— Exercise description —
Skip the pictures and restate, word for word, the lines from the one containing "Image resolution: width=960" to the end of the data below.

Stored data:
------------
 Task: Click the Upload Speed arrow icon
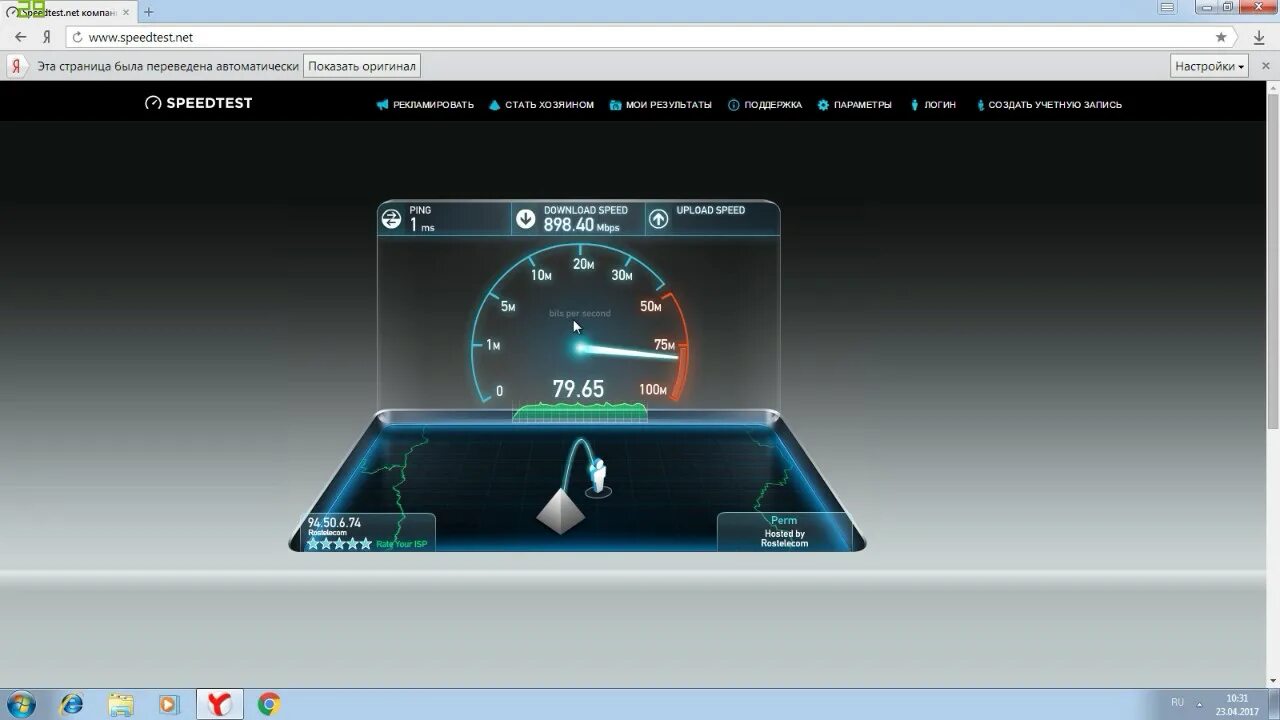pos(659,218)
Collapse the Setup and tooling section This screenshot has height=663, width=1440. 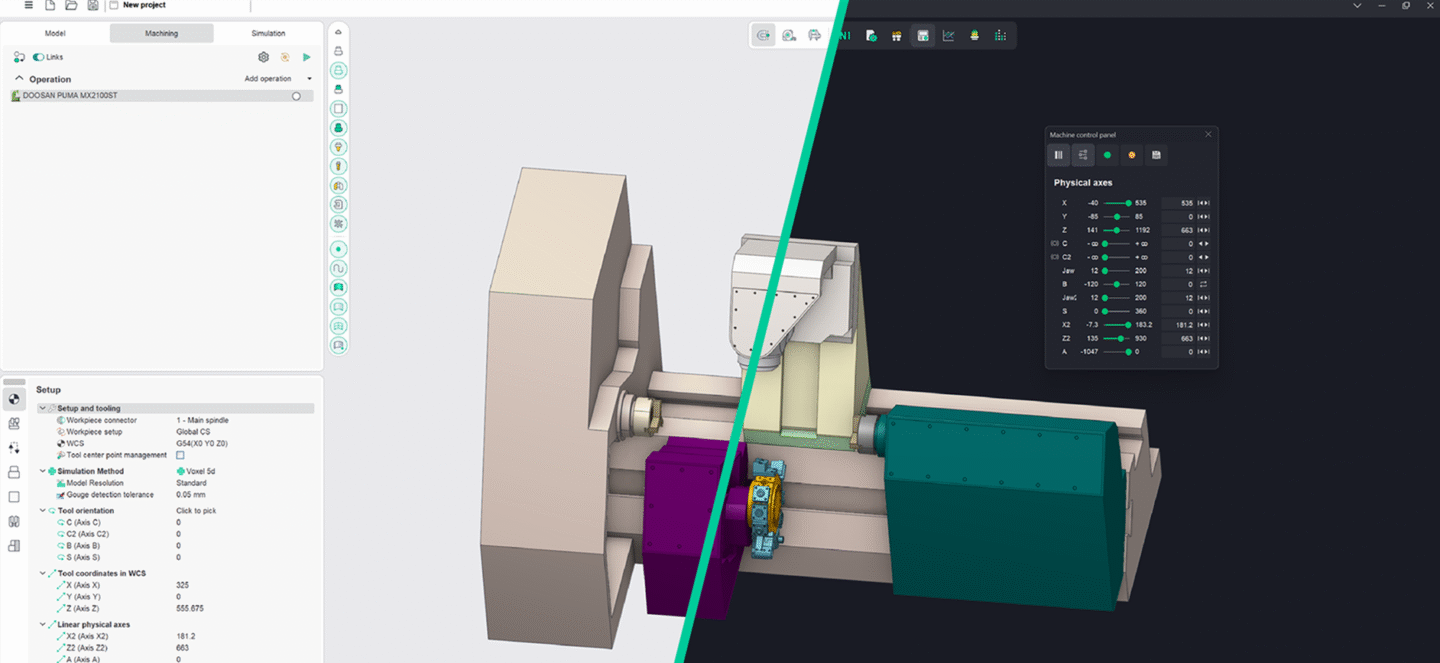(x=42, y=408)
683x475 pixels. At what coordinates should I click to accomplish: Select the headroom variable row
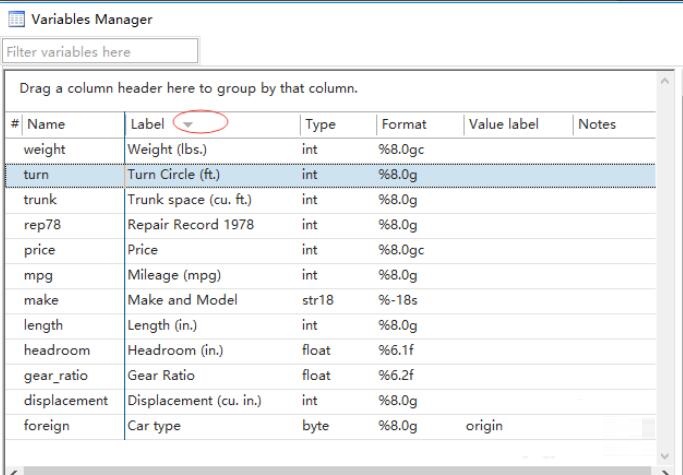(x=57, y=350)
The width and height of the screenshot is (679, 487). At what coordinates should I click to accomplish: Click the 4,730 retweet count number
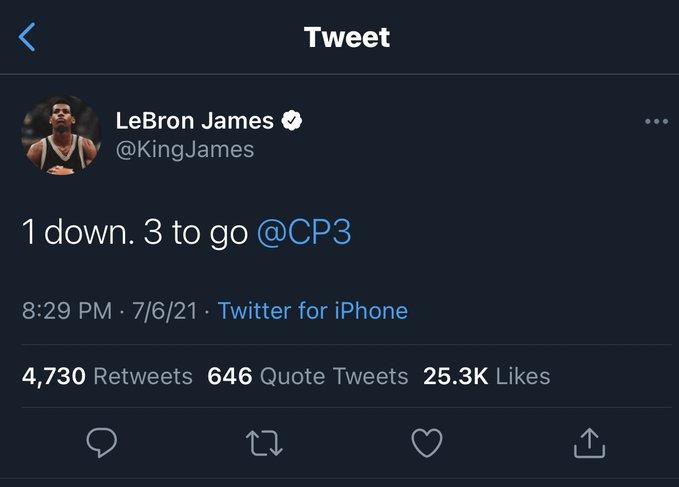coord(53,376)
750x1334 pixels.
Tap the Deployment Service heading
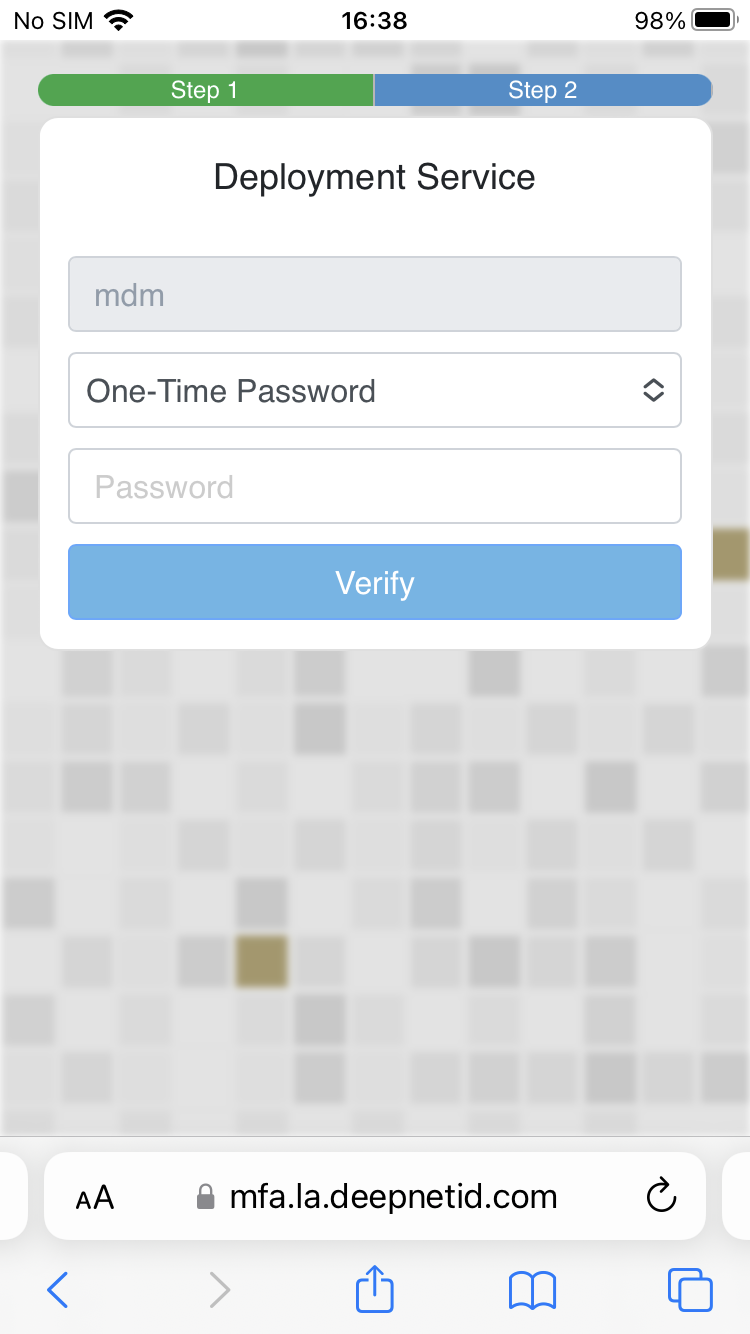tap(375, 177)
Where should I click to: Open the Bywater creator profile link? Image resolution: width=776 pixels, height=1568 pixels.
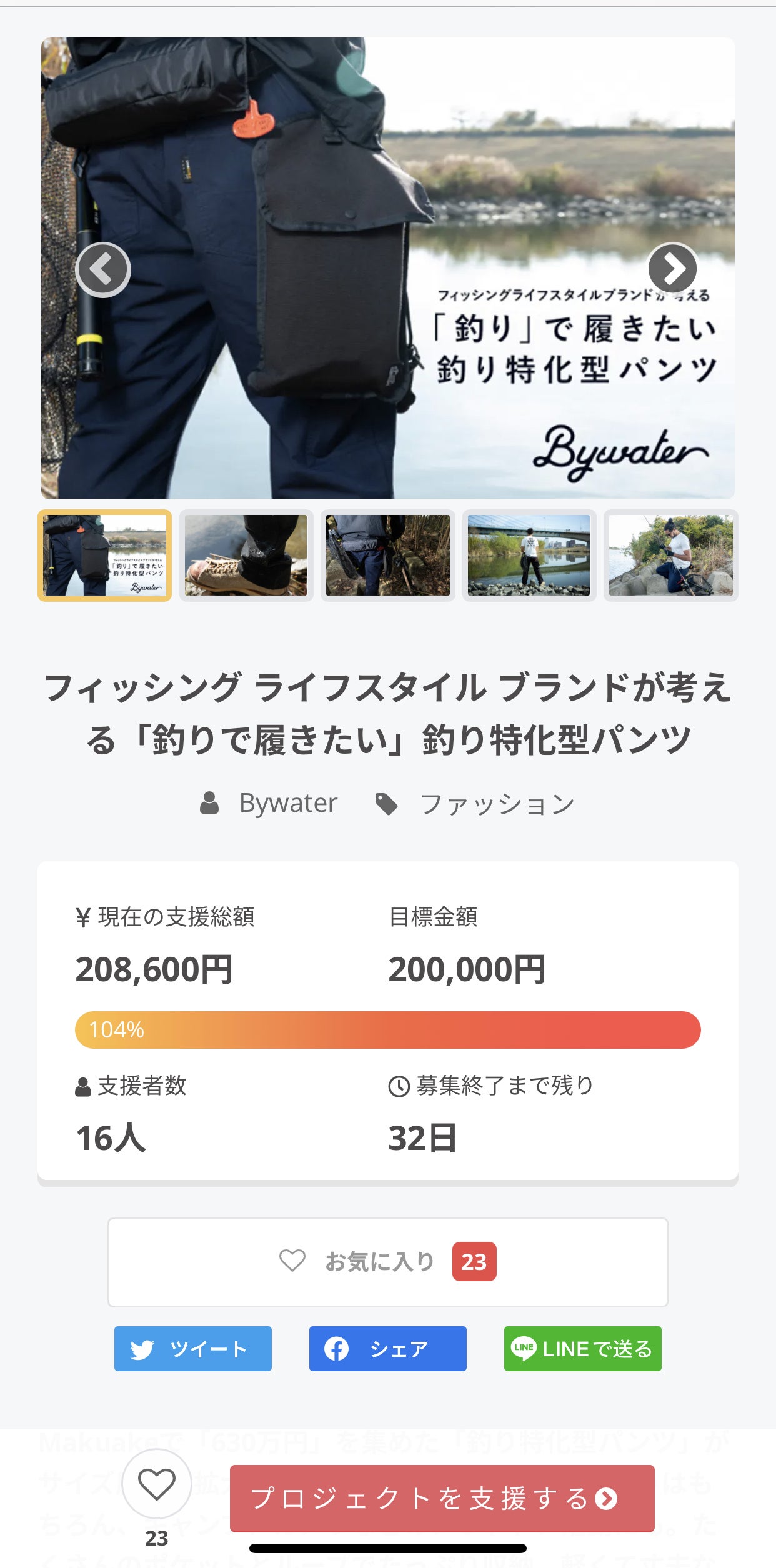(x=288, y=803)
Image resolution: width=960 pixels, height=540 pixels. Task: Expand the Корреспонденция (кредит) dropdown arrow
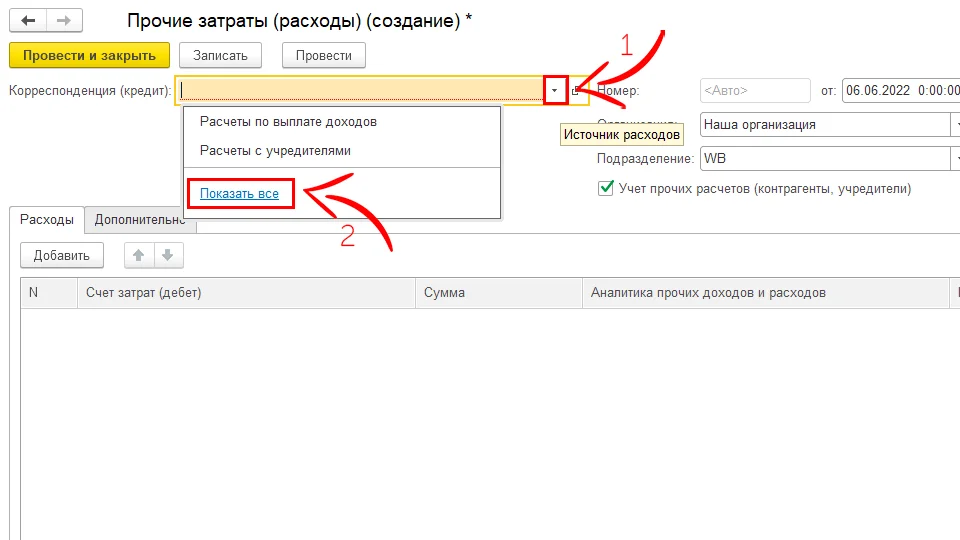[x=556, y=91]
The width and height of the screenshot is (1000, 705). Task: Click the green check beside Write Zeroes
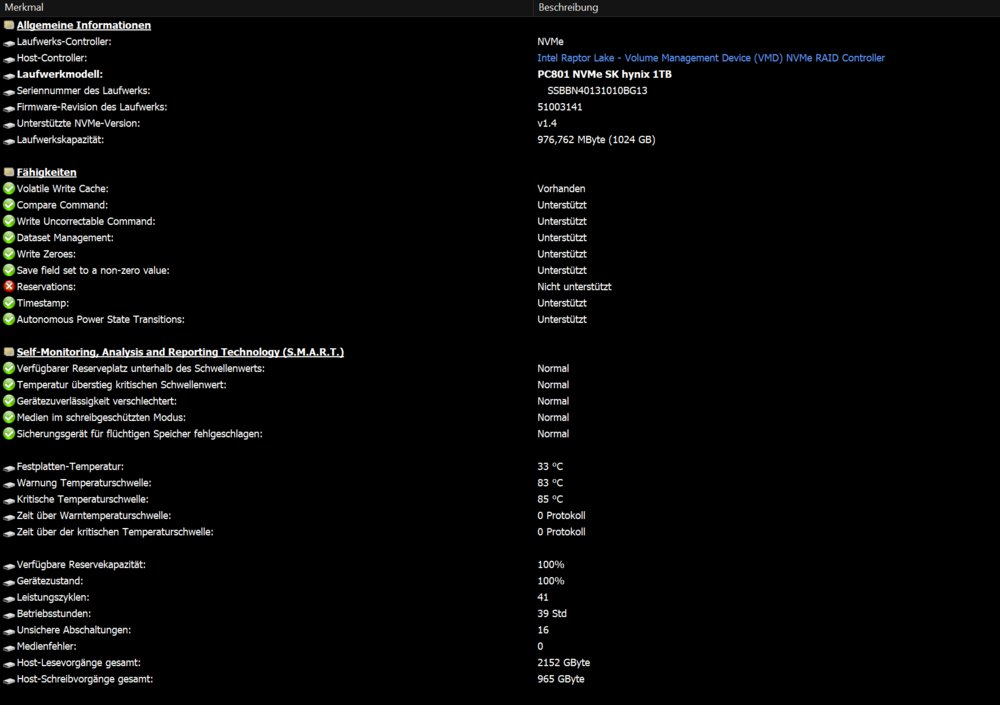click(x=9, y=254)
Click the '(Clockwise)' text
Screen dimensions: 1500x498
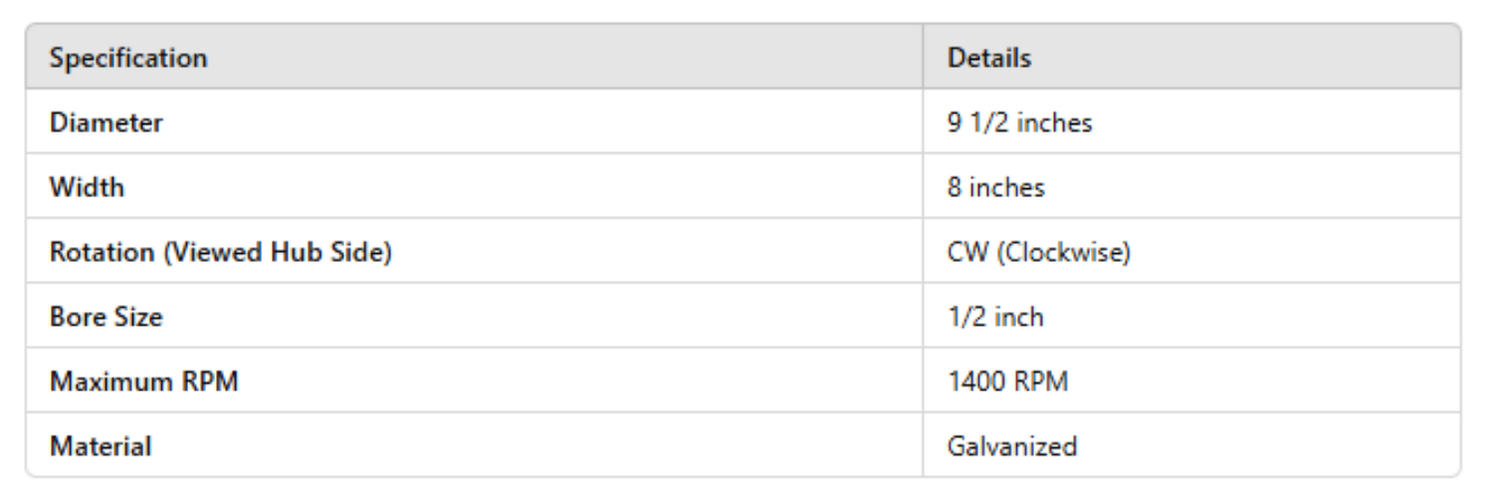point(1063,252)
------------
— Final answer —
Image resolution: width=960 pixels, height=540 pixels. Task: Expand the Корреспонденция (кредит) dropdown arrow
[x=556, y=91]
The width and height of the screenshot is (1000, 705). Task: Click the green check beside Write Zeroes
click(x=9, y=254)
Click the '(Clockwise)' text
Screen dimensions: 1500x498
point(1063,252)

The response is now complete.